Here's how a typical project will work. Imagine for a minute that you are an architect in Manchester that has won a commission to build a local arts complex. To begin with, your concept is turned into a CAD model of the building by a principal design team made up of your people and the engineers, supplemented by specialist subcontractors. Let's say you're discussing the acoustics of the main hall with the acoustic engineer, who is based in Malaysia. Both of you have a cursor, both can alter the design in real time, and both can hear the other speak and see a video image of each other on a subsidiary screen, so that hand gestures can by used to convey ideas – or perhaps insults. If you can only improve the acoustics by changing the structure, you may need to patch the structural engineer into the conversation – which would put three cursors on the screen …
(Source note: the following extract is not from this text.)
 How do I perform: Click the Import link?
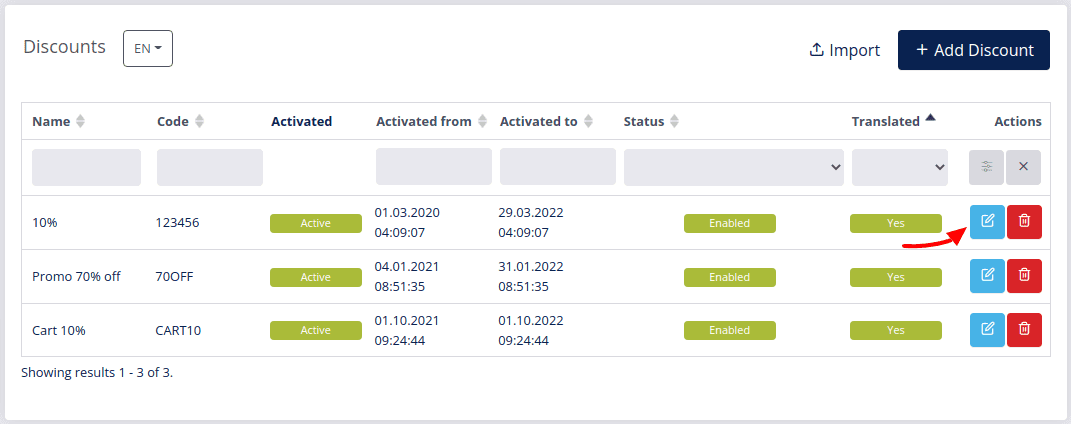(x=844, y=50)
The design will be built up from standardised intelligent objects picked from a vast database maintained by the European Union Suppliers' Federation. Once the design has been signed off by all interested parties, including key specialist contractors, of course, you will make the file available to the contractor. It will execute the design by entering a code – a nervous moment for all concerned – and a full parts list for the building will be generated and dispatched to the relevant framework suppliers over the project extranet, together with a just-in-time schedule that gives each a one-hour delivery window. At the same time, subcontractors will be sent their parts of the overall construction schedule – and the client will find out to the nearest euro how much the building should cost.
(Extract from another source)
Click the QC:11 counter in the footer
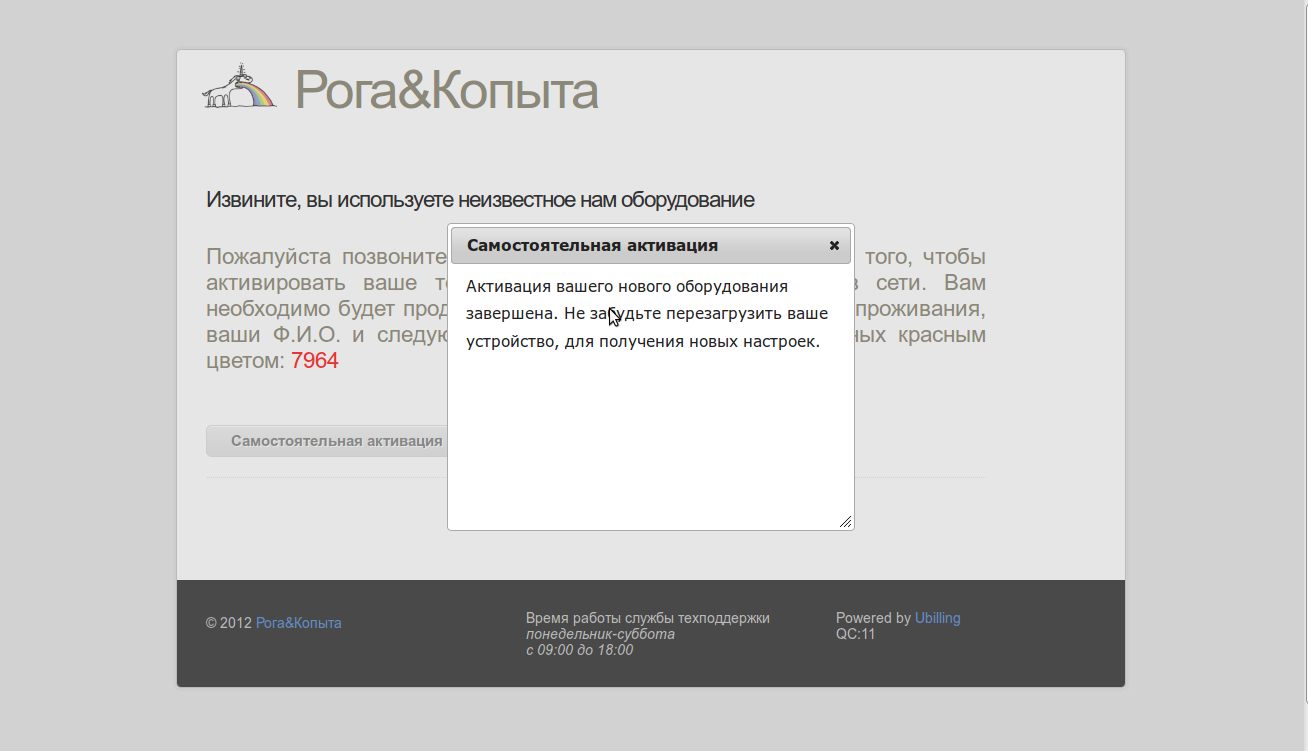The image size is (1308, 751). [855, 634]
The firms in charge of the works packages, who have previously committed themselves to a set of minimum lead times, must then dispatch their right-first-time parts to the site in work packs (the flatter the better). Meanwhile, on the site, the project software will have drawn up a setting-out plan using the European Union's ultra-accurate Galileo satellite system. When the work packs arrive, logistics teams with power tools will break them down for handling teams, who will load them on to magnetically levitated pallet trucks for delivery to the expert fitters – quite unlike the artisans of today – who will assemble them in accordance with consistent instructions, in a way that is not dissimilar to a car assembly line. And, as with a car assembly line, robots will carry out tasks that are repetitive, dangerous or require extreme precision. The main difference will be that producing a car means revolving it around teams of workers; whereas on site, the man or robot will revolve around the building. The result is an unexciting, profitable efficiency.
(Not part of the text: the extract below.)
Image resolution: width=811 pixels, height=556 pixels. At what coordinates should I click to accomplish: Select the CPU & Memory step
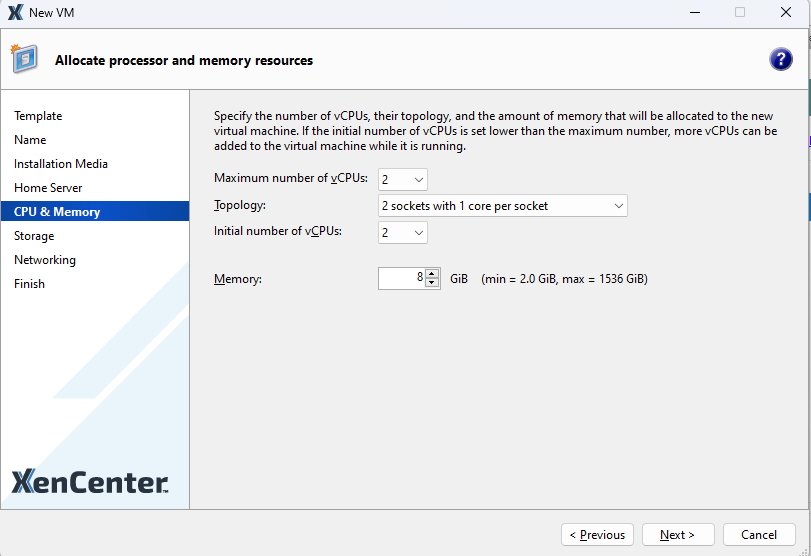coord(57,212)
Each part of the finished building, every panel, every structural member, will be readable using one of the computers sewn into worker's clothing. Point your finger, press a button on your sleeve and you can determine a component's acquisition date, maintenance requirements, and replacement date. Everyone who took part in constructing the building can go home happy. All were paid on time by project software from the central project fund, all disputes were mediated or adjudicated using the project's common document archive, and the client's accountants can satisfy themselves that value for money was achieved by looking through the books of the suppliers. Finally, the software files all the documents from the projects, complete with key performance indicators and reports written by the major players discussing points of interest, into the central European best practice database.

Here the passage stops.